### Records
____

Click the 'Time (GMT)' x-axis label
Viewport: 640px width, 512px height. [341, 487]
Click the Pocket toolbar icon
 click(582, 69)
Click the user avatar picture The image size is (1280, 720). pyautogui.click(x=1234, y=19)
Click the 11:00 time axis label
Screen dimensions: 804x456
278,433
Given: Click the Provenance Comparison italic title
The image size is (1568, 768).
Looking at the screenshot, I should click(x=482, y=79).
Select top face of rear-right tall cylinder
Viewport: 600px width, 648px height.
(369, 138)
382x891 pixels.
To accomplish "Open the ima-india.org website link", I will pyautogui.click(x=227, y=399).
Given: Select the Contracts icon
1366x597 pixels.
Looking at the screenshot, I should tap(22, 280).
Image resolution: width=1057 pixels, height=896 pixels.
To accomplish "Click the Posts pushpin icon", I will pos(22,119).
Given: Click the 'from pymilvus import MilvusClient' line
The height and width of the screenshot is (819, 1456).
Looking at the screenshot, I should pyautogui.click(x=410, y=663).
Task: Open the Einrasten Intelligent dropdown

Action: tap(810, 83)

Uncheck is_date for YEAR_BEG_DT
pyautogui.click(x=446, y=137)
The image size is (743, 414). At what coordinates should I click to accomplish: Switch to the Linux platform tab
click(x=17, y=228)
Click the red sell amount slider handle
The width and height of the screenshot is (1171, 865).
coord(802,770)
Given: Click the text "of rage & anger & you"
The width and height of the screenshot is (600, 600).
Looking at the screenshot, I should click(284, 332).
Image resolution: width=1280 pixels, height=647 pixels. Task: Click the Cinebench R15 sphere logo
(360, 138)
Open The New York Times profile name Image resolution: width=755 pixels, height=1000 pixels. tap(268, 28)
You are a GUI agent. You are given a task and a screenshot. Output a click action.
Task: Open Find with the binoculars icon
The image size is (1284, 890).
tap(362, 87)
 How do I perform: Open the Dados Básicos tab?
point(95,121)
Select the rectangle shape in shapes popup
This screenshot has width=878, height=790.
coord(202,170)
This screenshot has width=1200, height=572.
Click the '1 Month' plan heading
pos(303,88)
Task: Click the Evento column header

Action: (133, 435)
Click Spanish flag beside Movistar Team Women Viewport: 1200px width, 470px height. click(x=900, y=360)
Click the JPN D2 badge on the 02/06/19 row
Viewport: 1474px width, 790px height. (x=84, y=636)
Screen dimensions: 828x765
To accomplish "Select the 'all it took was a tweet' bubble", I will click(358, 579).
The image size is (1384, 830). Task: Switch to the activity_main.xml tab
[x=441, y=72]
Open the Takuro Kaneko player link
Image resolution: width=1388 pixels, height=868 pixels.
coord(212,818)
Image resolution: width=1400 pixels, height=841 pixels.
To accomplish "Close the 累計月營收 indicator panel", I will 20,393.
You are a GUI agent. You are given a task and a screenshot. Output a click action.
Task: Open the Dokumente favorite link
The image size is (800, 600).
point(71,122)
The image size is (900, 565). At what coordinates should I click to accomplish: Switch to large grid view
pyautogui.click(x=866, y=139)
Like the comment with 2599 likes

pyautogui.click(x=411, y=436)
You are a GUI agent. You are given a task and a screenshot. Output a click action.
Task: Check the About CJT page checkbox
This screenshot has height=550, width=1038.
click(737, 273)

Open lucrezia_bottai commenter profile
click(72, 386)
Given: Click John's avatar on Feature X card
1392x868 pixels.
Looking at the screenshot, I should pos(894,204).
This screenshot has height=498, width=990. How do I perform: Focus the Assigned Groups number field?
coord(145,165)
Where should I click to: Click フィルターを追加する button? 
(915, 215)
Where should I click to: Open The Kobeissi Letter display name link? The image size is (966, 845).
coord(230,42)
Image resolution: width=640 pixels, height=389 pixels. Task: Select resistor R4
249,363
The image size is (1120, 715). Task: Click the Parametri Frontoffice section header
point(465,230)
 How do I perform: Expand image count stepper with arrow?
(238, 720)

____

Set the entries down again precisely as they were given.

Click the 'Time (GMT)' x-axis label
Viewport: 640px width, 512px height. [341, 487]
Click the Pocket toolbar icon
 click(582, 69)
Click the user avatar picture The image size is (1280, 720). pyautogui.click(x=1234, y=19)
Click the 11:00 time axis label
Screen dimensions: 804x456
278,433
Given: Click the Provenance Comparison italic title
The image size is (1568, 768).
Looking at the screenshot, I should click(x=482, y=79).
Select top face of rear-right tall cylinder
Viewport: 600px width, 648px height.
(369, 138)
382x891 pixels.
To accomplish "Open the ima-india.org website link", I will pyautogui.click(x=227, y=399).
Given: Select the Contracts icon
1366x597 pixels.
Looking at the screenshot, I should tap(22, 280).
Image resolution: width=1057 pixels, height=896 pixels.
To accomplish "Click the Posts pushpin icon", I will pos(22,119).
Given: Click the 'from pymilvus import MilvusClient' line
The height and width of the screenshot is (819, 1456).
Looking at the screenshot, I should pyautogui.click(x=410, y=663).
Task: Open the Einrasten Intelligent dropdown

Action: tap(810, 83)

Uncheck is_date for YEAR_BEG_DT
pyautogui.click(x=446, y=137)
The image size is (743, 414). At what coordinates should I click to accomplish: Switch to the Linux platform tab
click(x=17, y=228)
Click the red sell amount slider handle
The width and height of the screenshot is (1171, 865).
coord(802,770)
Given: Click the text "of rage & anger & you"
The width and height of the screenshot is (600, 600).
Looking at the screenshot, I should click(284, 332).
Image resolution: width=1280 pixels, height=647 pixels. Task: Click the Cinebench R15 sphere logo
(360, 138)
Open The New York Times profile name Image resolution: width=755 pixels, height=1000 pixels. tap(268, 28)
You are a GUI agent. You are given a task and a screenshot. Output a click action.
Task: Open Find with the binoculars icon
The image size is (1284, 890).
tap(362, 87)
 How do I perform: Open the Dados Básicos tab?
point(95,121)
Select the rectangle shape in shapes popup
This screenshot has width=878, height=790.
coord(202,170)
This screenshot has width=1200, height=572.
Click the '1 Month' plan heading
pos(303,88)
Task: Click the Evento column header

Action: (133, 435)
Click Spanish flag beside Movistar Team Women Viewport: 1200px width, 470px height. click(x=900, y=360)
Click the JPN D2 badge on the 02/06/19 row
Viewport: 1474px width, 790px height. (x=84, y=636)
Screen dimensions: 828x765
To accomplish "Select the 'all it took was a tweet' bubble", I will click(358, 579).
The image size is (1384, 830). Task: Switch to the activity_main.xml tab
[x=441, y=72]
Open the Takuro Kaneko player link
Image resolution: width=1388 pixels, height=868 pixels.
coord(212,818)
Image resolution: width=1400 pixels, height=841 pixels.
To accomplish "Close the 累計月營收 indicator panel", I will 20,393.
You are a GUI agent. You are given a task and a screenshot. Output a click action.
Task: Open the Dokumente favorite link
The image size is (800, 600).
point(71,122)
The image size is (900, 565). At what coordinates should I click to accomplish: Switch to large grid view
pyautogui.click(x=866, y=139)
Like the comment with 2599 likes

pyautogui.click(x=411, y=436)
You are a GUI agent. You are given a task and a screenshot. Output a click action.
Task: Check the About CJT page checkbox
This screenshot has height=550, width=1038.
click(737, 273)

Open lucrezia_bottai commenter profile
click(72, 386)
Given: Click John's avatar on Feature X card
1392x868 pixels.
Looking at the screenshot, I should pos(894,204).
This screenshot has height=498, width=990. How do I perform: Focus the Assigned Groups number field?
coord(145,165)
Where should I click to: Click フィルターを追加する button? 
(915, 215)
Where should I click to: Open The Kobeissi Letter display name link? The image size is (966, 845).
coord(230,42)
Image resolution: width=640 pixels, height=389 pixels. Task: Select resistor R4
249,363
The image size is (1120, 715). Task: Click the Parametri Frontoffice section header
point(465,230)
 How do I perform: Expand image count stepper with arrow?
(238, 720)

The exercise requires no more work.